I am working on Chapter 17 Exercise 2 of the book which asks you to write a program to find the longest common substring from two strings. I choose an inefficient and simple way to find the common substring and tried to speed the program up without changing the algorithm.
Here is the C version on GitHub: url
The core of the program is three loops. The outer loop tries each character in string 1 as the start of the substring. The middle loop tries each character in string 2 as the start of the substring. The inner loop advances through both strings until it finds the end of the common substring.
The C version ran in 27.2 seconds.
I built an assembly version that uses registers for most of the variables and it ran in about 11.7 seconds. It has the same three loops. Assembly register version: url
I tried to improve on the 11.7 seconds by unrolling each of the three loops. Unrolling the outer and inner loops resulted in no improvement in runtime. I was about to give up but finally decided to try unrolling the middle loop and it caused the program to run in 10.2 seconds. Very cool. Assembly unrolled middle loop version: url
I had to figure out how to use %rep, %assign, and how to have a label that I based on a nasm variable such as .skipif %+ i.

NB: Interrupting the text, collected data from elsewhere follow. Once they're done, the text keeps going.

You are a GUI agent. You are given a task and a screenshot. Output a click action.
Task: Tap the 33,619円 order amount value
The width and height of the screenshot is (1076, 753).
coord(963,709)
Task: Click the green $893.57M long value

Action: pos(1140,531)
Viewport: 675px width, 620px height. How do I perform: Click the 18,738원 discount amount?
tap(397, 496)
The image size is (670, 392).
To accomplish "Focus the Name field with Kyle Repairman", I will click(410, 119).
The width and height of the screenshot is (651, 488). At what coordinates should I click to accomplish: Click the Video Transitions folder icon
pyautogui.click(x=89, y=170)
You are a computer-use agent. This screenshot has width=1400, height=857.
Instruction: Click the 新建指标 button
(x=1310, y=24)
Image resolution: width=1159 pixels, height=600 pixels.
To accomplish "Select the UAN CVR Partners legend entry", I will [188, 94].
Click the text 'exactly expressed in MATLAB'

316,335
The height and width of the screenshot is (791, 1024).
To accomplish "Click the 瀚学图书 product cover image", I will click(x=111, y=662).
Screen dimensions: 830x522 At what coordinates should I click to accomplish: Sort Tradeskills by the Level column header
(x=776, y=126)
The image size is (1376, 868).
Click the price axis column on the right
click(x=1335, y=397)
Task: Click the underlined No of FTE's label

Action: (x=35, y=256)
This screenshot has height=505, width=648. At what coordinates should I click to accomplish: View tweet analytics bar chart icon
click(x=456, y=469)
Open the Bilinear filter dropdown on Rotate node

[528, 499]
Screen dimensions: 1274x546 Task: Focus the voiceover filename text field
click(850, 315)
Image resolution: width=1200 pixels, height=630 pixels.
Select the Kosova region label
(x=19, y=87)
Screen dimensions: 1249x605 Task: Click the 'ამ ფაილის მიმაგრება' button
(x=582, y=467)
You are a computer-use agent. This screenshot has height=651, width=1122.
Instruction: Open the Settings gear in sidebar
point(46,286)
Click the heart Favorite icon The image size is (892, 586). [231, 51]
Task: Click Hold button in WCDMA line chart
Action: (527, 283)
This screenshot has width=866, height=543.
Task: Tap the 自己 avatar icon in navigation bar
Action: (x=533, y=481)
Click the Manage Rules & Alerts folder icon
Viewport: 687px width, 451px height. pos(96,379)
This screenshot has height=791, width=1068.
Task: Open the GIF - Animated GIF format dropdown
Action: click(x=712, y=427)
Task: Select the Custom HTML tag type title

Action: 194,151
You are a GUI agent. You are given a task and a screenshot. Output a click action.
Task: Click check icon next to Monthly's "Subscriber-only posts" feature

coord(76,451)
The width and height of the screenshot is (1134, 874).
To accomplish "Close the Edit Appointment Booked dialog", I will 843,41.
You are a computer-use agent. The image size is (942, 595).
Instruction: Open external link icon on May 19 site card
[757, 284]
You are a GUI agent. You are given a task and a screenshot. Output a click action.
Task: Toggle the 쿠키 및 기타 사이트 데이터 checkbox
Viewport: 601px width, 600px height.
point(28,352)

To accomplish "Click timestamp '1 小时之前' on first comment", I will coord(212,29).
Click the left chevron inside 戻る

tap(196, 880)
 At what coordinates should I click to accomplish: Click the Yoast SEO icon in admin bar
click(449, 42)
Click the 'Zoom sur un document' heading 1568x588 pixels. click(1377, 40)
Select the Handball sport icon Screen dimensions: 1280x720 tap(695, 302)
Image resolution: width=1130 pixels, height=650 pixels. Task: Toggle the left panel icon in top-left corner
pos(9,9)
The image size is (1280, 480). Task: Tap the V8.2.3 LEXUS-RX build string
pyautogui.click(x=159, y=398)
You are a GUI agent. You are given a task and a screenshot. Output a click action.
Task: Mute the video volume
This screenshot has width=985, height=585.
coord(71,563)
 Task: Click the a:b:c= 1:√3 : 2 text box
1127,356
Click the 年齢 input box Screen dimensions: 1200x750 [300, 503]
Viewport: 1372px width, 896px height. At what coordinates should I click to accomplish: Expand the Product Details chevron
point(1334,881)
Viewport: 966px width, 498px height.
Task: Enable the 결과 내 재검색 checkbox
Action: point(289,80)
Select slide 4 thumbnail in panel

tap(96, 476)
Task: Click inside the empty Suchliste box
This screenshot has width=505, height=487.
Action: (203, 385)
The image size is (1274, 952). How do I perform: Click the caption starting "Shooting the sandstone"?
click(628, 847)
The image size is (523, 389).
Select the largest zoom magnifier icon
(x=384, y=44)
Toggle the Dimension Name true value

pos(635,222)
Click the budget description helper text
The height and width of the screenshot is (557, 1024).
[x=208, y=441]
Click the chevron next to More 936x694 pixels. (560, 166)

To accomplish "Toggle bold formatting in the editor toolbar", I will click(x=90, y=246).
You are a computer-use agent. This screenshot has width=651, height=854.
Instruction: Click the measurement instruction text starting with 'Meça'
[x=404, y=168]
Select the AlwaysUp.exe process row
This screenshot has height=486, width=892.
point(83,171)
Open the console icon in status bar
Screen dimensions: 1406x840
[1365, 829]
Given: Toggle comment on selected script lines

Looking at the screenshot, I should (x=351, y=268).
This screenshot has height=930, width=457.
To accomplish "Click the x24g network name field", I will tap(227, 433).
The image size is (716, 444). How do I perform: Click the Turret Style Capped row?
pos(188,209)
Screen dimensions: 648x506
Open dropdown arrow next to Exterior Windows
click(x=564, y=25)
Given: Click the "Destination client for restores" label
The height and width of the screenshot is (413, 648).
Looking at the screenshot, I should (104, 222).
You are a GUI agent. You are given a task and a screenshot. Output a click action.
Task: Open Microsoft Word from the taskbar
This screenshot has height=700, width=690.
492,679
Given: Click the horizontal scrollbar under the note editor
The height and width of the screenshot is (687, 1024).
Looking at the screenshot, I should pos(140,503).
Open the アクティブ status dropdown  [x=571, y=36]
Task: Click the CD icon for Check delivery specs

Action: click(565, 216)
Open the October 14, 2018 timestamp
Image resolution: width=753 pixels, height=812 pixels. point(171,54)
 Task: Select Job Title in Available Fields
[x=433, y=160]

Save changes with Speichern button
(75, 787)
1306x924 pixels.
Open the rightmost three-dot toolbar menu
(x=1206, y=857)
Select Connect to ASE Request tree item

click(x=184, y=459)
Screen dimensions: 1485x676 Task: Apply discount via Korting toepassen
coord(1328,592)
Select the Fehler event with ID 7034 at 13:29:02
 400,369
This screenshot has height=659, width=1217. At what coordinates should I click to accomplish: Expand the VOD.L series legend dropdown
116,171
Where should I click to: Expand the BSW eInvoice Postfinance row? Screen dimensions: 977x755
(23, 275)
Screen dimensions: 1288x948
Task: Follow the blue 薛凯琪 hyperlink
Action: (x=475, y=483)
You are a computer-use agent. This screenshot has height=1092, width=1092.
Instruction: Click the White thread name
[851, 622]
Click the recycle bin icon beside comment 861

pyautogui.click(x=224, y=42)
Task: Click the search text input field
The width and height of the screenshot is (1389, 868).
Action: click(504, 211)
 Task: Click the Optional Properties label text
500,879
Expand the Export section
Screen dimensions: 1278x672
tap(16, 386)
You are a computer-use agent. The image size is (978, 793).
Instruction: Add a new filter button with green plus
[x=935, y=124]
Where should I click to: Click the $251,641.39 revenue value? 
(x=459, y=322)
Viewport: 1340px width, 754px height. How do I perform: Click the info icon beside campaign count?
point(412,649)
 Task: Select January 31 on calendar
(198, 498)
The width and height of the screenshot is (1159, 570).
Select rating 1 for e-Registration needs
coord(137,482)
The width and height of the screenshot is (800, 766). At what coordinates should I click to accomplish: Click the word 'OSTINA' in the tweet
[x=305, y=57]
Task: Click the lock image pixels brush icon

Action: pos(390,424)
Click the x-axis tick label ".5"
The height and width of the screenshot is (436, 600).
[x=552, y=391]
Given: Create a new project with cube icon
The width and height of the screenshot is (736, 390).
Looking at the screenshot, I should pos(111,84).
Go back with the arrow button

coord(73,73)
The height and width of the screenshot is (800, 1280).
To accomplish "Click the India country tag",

Kind of fun. I realize that this is off topic for my “DBA Blog” but it is something I’m playing with so I thought I would throw it out there. It doesn’t hurt a DBA to know some low-level computer science, even if you are not using it directly in your job. Anyway, it was a bit of a struggle to come up with an example that was faster with the loop unrolling and I think that I have found one.
P.S. Came across the term “loop unrolling” in the Oracle 12.2 New Features Manual. The section titled “Oracle Database Java Virtual Machine Performance Enhancements” has the same sort of performance enhancements that the assembly language book describe including loop unrolling and using SIMD instructions. So, maybe this assembly stuff is not as far removed from a DBA’s job as I thought. It helps me understand this section of the new features manual.